The question I ignored for a year was, what would the owners have done without the pauper apprentices who were provided under the poor laws? Of course, we don’t know. We do know that Sir Robert Peel, a successful mill owner and subsequently member of Parliament, said many years later that the first mills had to be located in “country places where there were great waterfalls, and consequently could not have any other than apprentice labour.”[4]

But what if there had been no apprentices? What would he have done? Let’s see.

    • He and others might not have invested in mills, and the Industrial Revolution might have taken a bit longer.
    • (Let’s assume that the distasteful British practice of impressment into Navy ships would not be applied to factories.)
    • He could have enticed families to move to his mills, bringing their children.
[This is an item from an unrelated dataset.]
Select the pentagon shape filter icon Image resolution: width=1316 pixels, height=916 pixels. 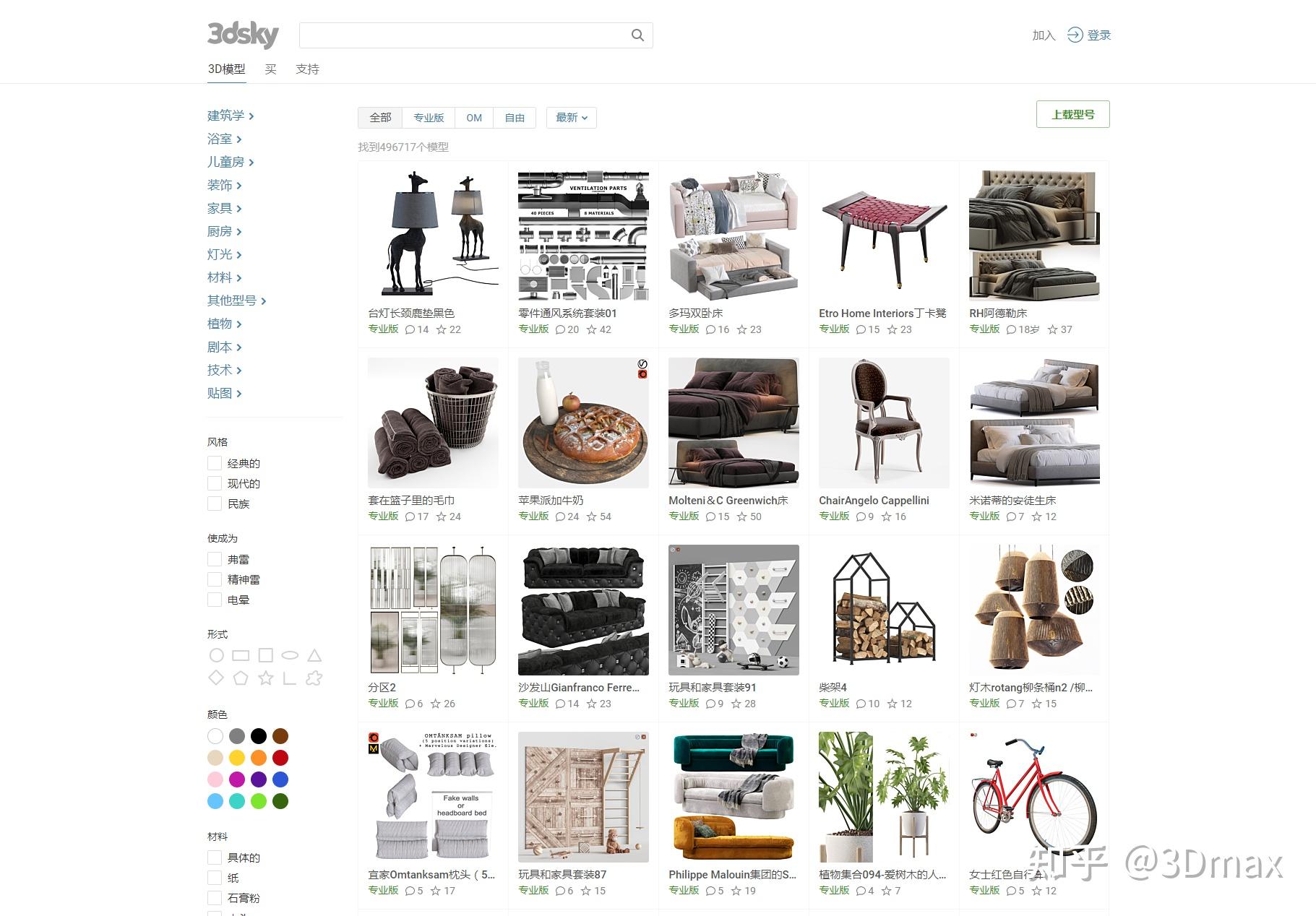coord(241,678)
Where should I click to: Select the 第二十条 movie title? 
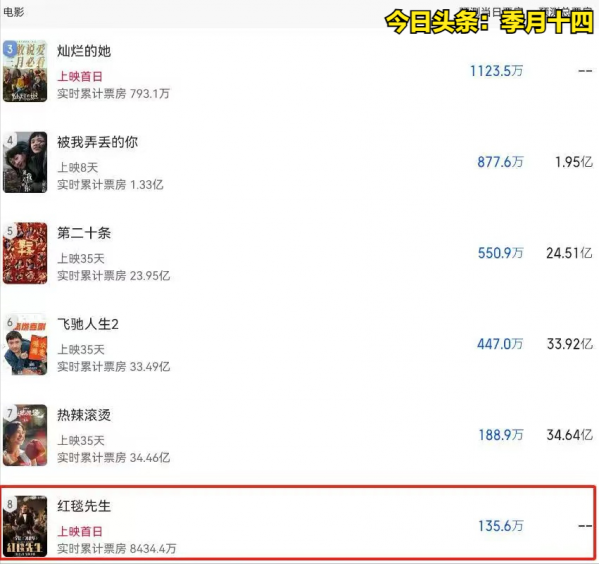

Indeed, Robert Owen did encourage families to come to his mills  and so did Samuel Oldknow. Owen had nice houses built in the village of New Lanark, Scotland, and provided education for the children; Oldknow made sure that there was work (often in construction and maintenance) for the fathers so that they could send their wives and children to his mill at Mellor in Derbyshire.[5]

Without the poor laws, things would have been different.  Children would still have worked long hours, at the behest of their parents, but the “shameless” exploitation would not have occurred. Am I right?

[1] E. P. Thompson, The Making of the English Working Class (New York: Random House [1963] 1964), 349.

[2] Steve Hindle, On the Parish? The Micro-Politics of Poor Relief in Rural England, c. 1550-1750. (Oxford: Oxford University Press, 2004).

[3] Katrina Honeyman, Child Workers in England, 1780-1820, Child Workers in England, 1780-1820: Parish Apprentices and the Making of the Early Industrial Labour Force (London: Routledge, 2007), 15.

[4] Quoted in T. S. Ashton, The Industrial Revolution, 1760-1830. (London: Oxford University Press, [1948] 1968, 79..

[5] See George Unwin, Samuel Oldknow and the Arkwrights (Manchester: University Press), 1924.

 

Image by Tim Hill of Pixabay.

6 Replies to “A Blot on the Poor Law”

  1. All we can do is guess. So much in life is a matter of luck. Who is the decision maker at the time. What did he or she have for breakfast. Which side of the bed did they get out of. It is all great fun. And perhaps it is even scholarship. But history is a humanity. Not a science. Not even a political science. Or a social science. But you have to love and respect the speculation that stimulates the little grey cells. Thank you all.

  2. I’m convinced by your argument–unintended consequences of the Poor Laws. Alternatives are easy to imagine looking backward (you know, the way modern protestors look backward and tell us how Washington, Jefferson, Lincoln, shoulda coulda behaved).

    1. I meant to add that if only the English government had looked into the future, they might have invested in human capital by creating trade schools and vocational ed programs. Same for the factory owners–bring ’em up through the ranks, pay them higher wages so like H Ford’s workers they could buy their employer’s products.

      Well they didn’t do that, so they might soon be yet one more proof of capitalism’s failures.

    2. Wallace, you seem to be implying (with a little sarcasm) that the purpose of studying history is to identify what should have been done. No, in my view, we need to understand the unintended consequences of decisions that have been made. That doesn’t mean that the actors are aware of them as they are making decisions. Maybe it is impossible! As you will see (or have seen) in my next post, there were benefits to the poor law, too. They may have outweighed these defects.

  3. I like your reasoning Jane. The lives of the poor would have been different–and perhaps the price of textiles higher.

    France was slower industrializing if my recollection is correct. Would lack of similar “poor laws” and hence less labor supply have been a reason?

    1. Yes, France industrialized later. I would love to study the Industrial Revolution in France but it would be an enormous undertaking. You may be on to something there: no poor laws, no factory workers! The French were also much more tied to the land, and finding workers would have been difficult for that reason.